The RatingDog China general manufacturing purchasing managers' index fell to 49.9 in November, down from 50.6 in October, and missing the 50.5 FXStreet-cited consensus forecast.
A reading above the 50.0 neutral mark indicates an overall increase in month-on-month business activity, while a reading below signals a contraction.
According to S&P Global, the contraction is driven by a slowdown in new orders, which have eased to almost neutral levels, offsetting a rise in new export orders which expanded at the quickest pace in eight months.
Yao Yu, founder of RatingDog, said: "On the demand side, although new export orders picked up in November, this trend failed to reverse the sluggish state of the manufacturing sector, with new orders remaining almost stagnant. On the production side, affected by the slowdown in new business growth, manufacturers reduced their workforce and purchasing volume, and became more cautious in inventory management.
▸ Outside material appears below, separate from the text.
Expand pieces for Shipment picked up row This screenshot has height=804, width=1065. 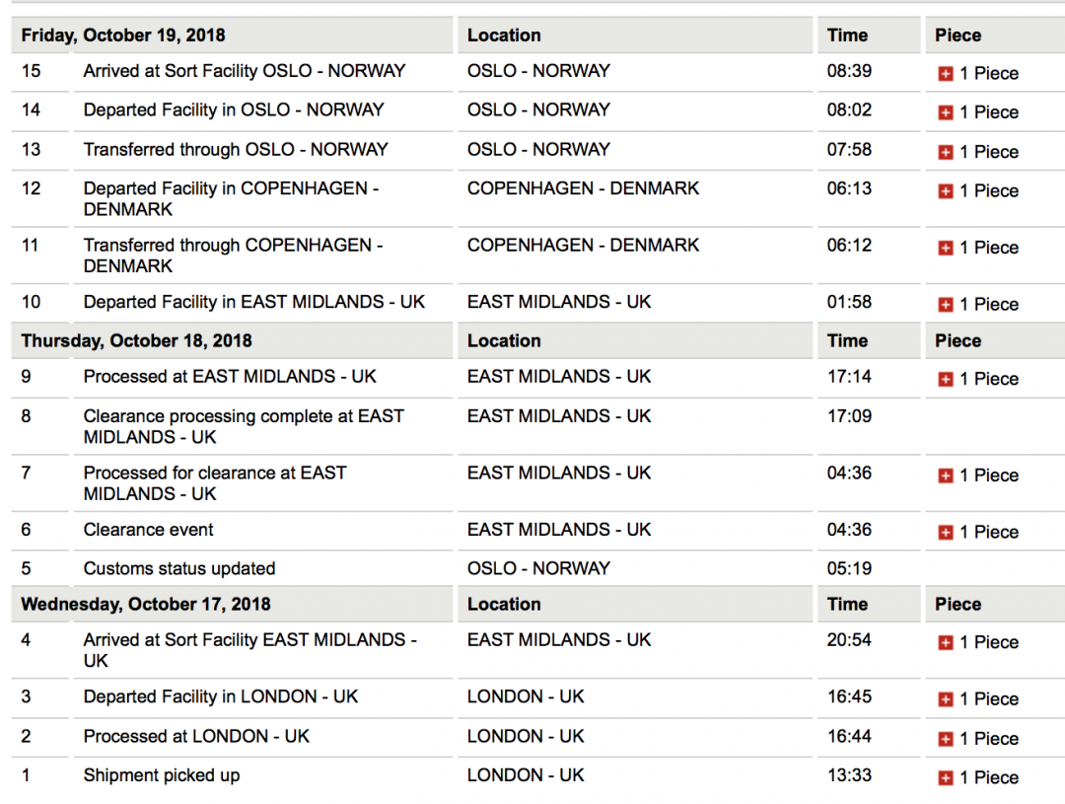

"Looking ahead, considering the need to sprint toward the annual 5% growth target, there may be strengthened efforts on both the supply and demand sides at the end of the year. The PMI is expected to present a weak expansion trend in December."
Staffing levels fell marginally in November, as resignations and redundancies aimed at cost control among manufacturers contributed to a fourth straight monthly rise in unfinished work.
Purchasing activity also declined for the first time since June, as slower new business growth led firms to pare back input buying and shorten supplier lead times.
Average input prices for Chinese manufacturers rose marginally, with higher metal costs cited, but firms absorbed the muted increase and offered discounts, leading to lower output and export charges amid heightened competition.
According to S&P Global, business sentiment improved despite the slowdown, as Chinese firms remain generally optimistic that supportive government policies, expansion plans and new product launches will spur growth in the year ahead.
S&P Global compiles the monthly PMI based on survey responses from a panel of approximately 650 manufacturers, spanning both private and state-owned firms.